Top of Data excerpts

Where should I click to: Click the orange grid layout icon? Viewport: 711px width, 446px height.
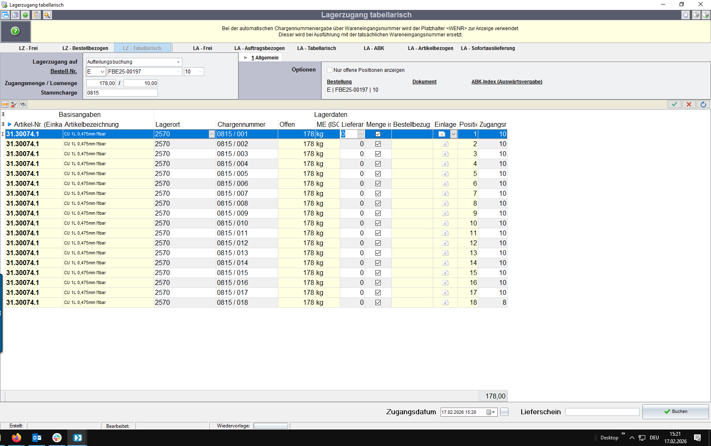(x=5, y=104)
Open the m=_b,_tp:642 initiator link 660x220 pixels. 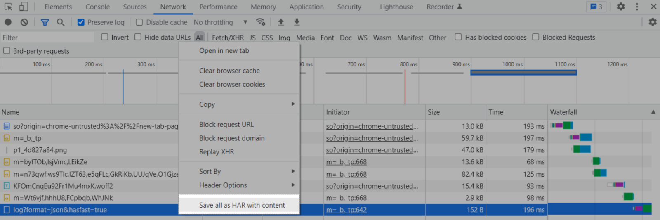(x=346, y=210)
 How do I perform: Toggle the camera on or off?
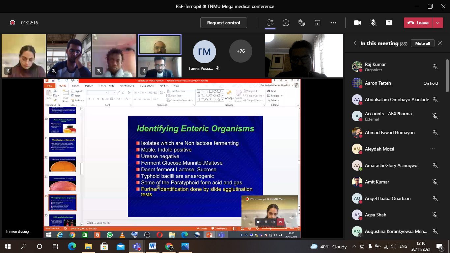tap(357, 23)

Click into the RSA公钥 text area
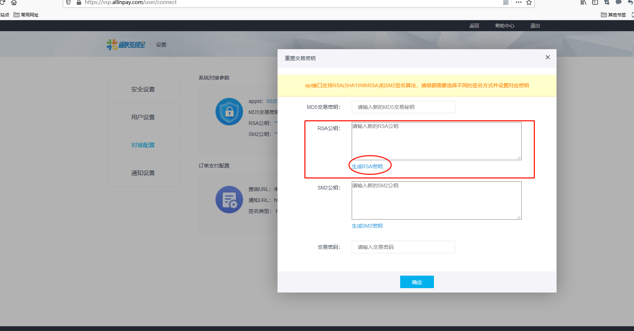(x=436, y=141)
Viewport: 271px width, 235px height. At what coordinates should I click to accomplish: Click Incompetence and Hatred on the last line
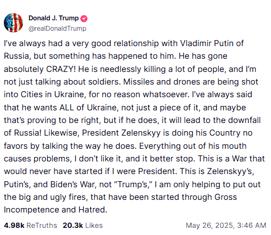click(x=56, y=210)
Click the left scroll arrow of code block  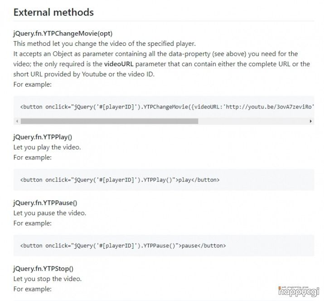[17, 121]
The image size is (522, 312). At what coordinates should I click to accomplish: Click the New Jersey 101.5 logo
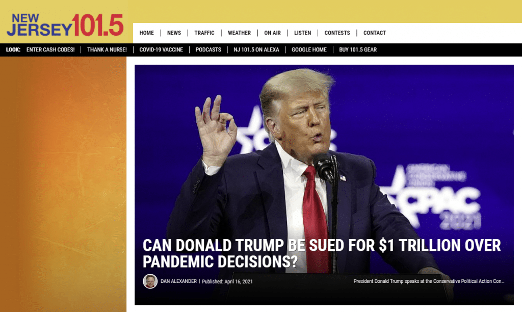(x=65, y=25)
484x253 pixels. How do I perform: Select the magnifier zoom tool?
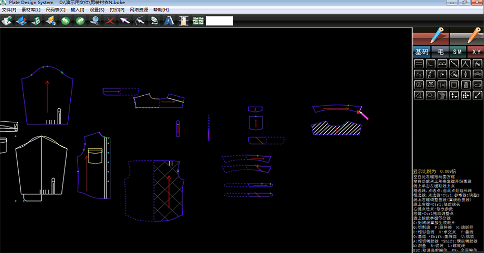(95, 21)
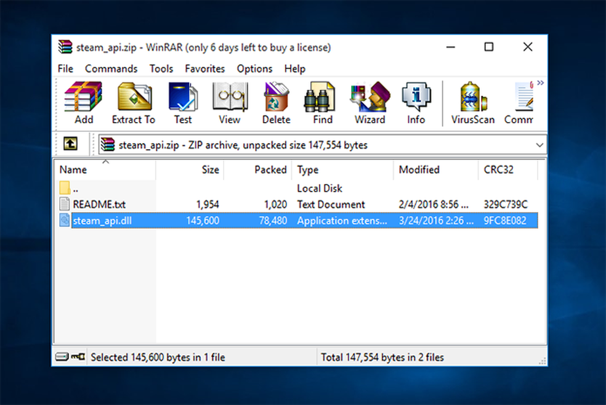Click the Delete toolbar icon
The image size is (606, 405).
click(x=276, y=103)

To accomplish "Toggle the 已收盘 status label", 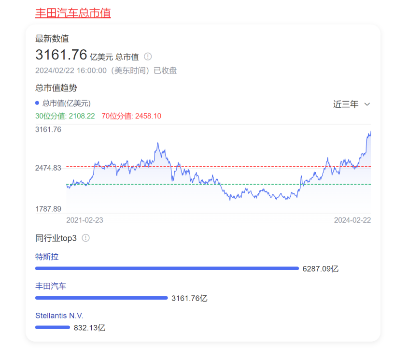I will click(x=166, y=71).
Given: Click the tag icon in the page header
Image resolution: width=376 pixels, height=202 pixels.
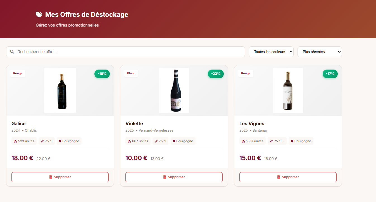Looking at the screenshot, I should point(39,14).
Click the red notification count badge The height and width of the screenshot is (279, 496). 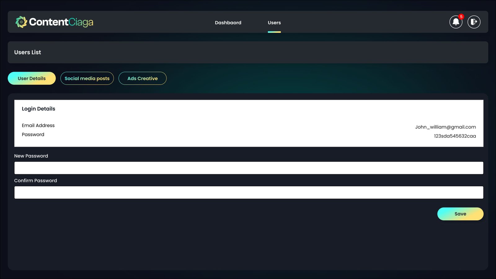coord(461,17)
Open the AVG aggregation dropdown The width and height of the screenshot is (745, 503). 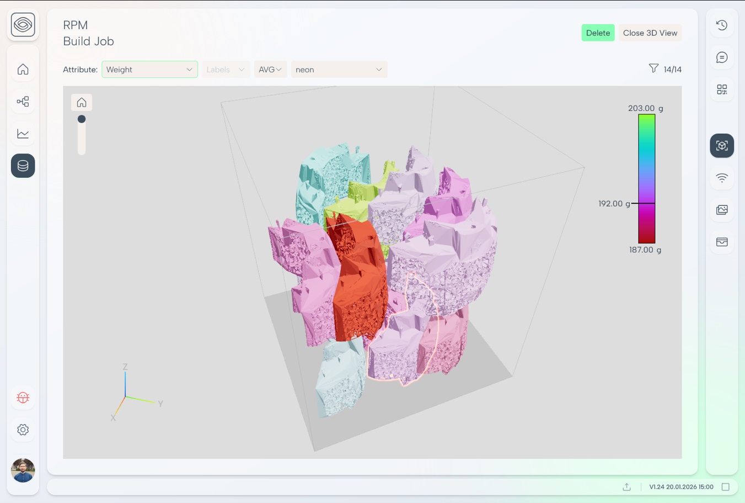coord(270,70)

Bottom of Data excerpts
Top of Data excerpts

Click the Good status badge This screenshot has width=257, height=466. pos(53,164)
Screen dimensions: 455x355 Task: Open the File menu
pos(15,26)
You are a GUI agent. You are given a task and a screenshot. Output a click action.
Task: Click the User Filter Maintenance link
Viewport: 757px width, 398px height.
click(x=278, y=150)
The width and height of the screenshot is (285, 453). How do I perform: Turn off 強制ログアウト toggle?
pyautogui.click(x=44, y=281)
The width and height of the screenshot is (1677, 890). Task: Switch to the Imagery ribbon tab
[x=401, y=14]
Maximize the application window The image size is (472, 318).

Bottom of Data excerpts

## Activity
Your answer should consist of the lines from the line with "The width and height of the screenshot is (1677, 890)." to the line with "Maximize the application" above, repeated exactly, both ends included.

## Answer to the problem
The width and height of the screenshot is (1677, 890). Task: Switch to the Imagery ribbon tab
[x=401, y=14]
Maximize the application window The image size is (472, 318).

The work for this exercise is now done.